REPUBLIKA.CO.ID, JAKARTA – Tokoh Pondok Pesantren Modern Gontor menilai, Ahmad Ishomuddin bukanlah seorang pakar mengenai tafsir Alquran.
Hal itu disampaikan Wakil Rektor Universitas Darussalam (Unida) Gontor, Hamid Fahmy Zarkasyi. Menurut dia, yang marak terjadi belakangan ini mengenai kasus Ahok termasuk dalam ranah perang pemikiran (ghazwul fikri). Umat Islam pun dimintanya mawas diri.

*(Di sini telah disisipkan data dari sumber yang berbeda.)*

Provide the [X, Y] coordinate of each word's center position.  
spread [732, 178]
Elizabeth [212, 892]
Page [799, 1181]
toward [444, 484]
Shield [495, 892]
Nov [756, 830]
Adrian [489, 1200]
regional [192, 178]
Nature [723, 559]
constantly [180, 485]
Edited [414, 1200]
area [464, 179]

Seperti diketahui, pada Selasa (21/3) lalu, Ahmad Ishomuddin menjadi saksi yang meringankan terdakwa kasus penistaan Alquran, Basuki Tjahaja Purnama (Ahok). Dalam kesaksiannya, Ishomuddin tidak mempersoalkan Muslim memilih calon pemimpin non-Muslim.
“Saksi ahli dalam sidang Ahok kemarin. (Ishomuddin?) betul. Ternyata dia bukan orang yang pakar dalam bidangnya. Dan kita dari pesantren, bagaimana mau (menanggapi secara) positif-positif mengenai yang seperti ini,” kata Ustaz Hamid Fahmy Zarkasyi saat dihubungi, Ahad (26/3) malam.

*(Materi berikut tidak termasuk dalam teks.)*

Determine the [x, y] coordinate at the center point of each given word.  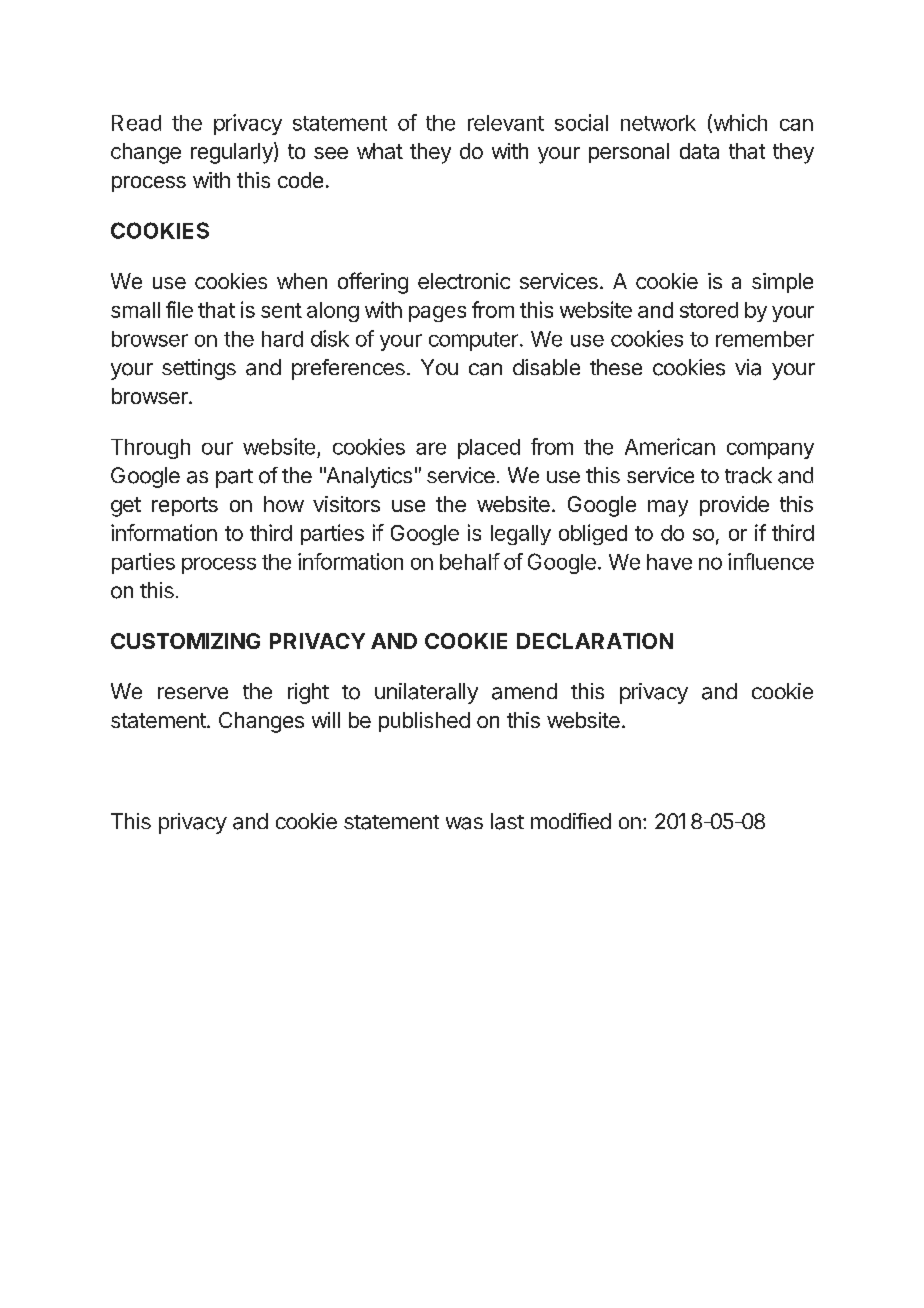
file [179, 309]
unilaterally [426, 693]
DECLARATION [595, 641]
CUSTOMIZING [185, 641]
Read [136, 123]
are [431, 448]
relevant [506, 123]
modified [571, 821]
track [748, 475]
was [464, 823]
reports [185, 506]
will [326, 720]
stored [709, 310]
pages [437, 314]
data [699, 151]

Putra kesembilan KH Imam Zarkasyi, pendiri Pondok Pesantren Modern Gontor, itu menegaskan, umat Islam harus memiliki sikap waspada dalam suatu ghazwul fikri.
“Peperangan itu bisa jadi positif atau negatif. Tetap saja, yang namanya kebenaran harus tetap kita pertahankan. Bukannya menebarkan hoax dan lain sebagainya,” kata direktur Institute for the Study of Islamic Thought and Civilization (INSISTS) ini.
Sejak Kamis (23/3), Majelis Ulama Indonesia telah memberhentikan Ahmad Ishomuddin dari keanggotaan MUI. Sebab, pernyataan Ahmad Ishomuddin di sidang Ahok tersebut dinilai dapat memecah-belah umat Islam.
Terpisah, pada Jumat (24/3), Ishomuddin telah membantah berita tentang bahwa dirinya menyatakan Alquran surah al-Maidah ayat 51 sebagai tak relevan atau basi. Yang benar, lanjut Ishomuddin, konteks waktu turunnya ayat tersebut mesti dilihat yakni bahwa larangan bagi orang beriman agar tidak berteman setia dengan orang Yahudi dan Nasrani lantaran kedua pihak itu memusuhi Nabi Muhammad SAW.
Ishomuddin menyebut telah mengkaji puluhan kitab tafsir untuk bisa menafsir ayat tersebut. Sehingga, ia berkesimpulan, pada masa itu al-Maidah ayat 51 tidak ada kaitannya dengan pemilihan pemimpin, apalagi pemilihan gubernur.
“Kata awliya yang disebut dua kali dalam ayat tersebut jelas terkategori musytarak, memiliki banyak arti/makna, sehingga tidak monotafsir, tetapi multi tafsir. Pernyataan saya tersebut saya kemukakan setelah meriset dengan cermat sekitar 30 kitab tafsir, dari yang paling klasik hingga yang paling kontemporer,” kata Ishomuddin, Jumat.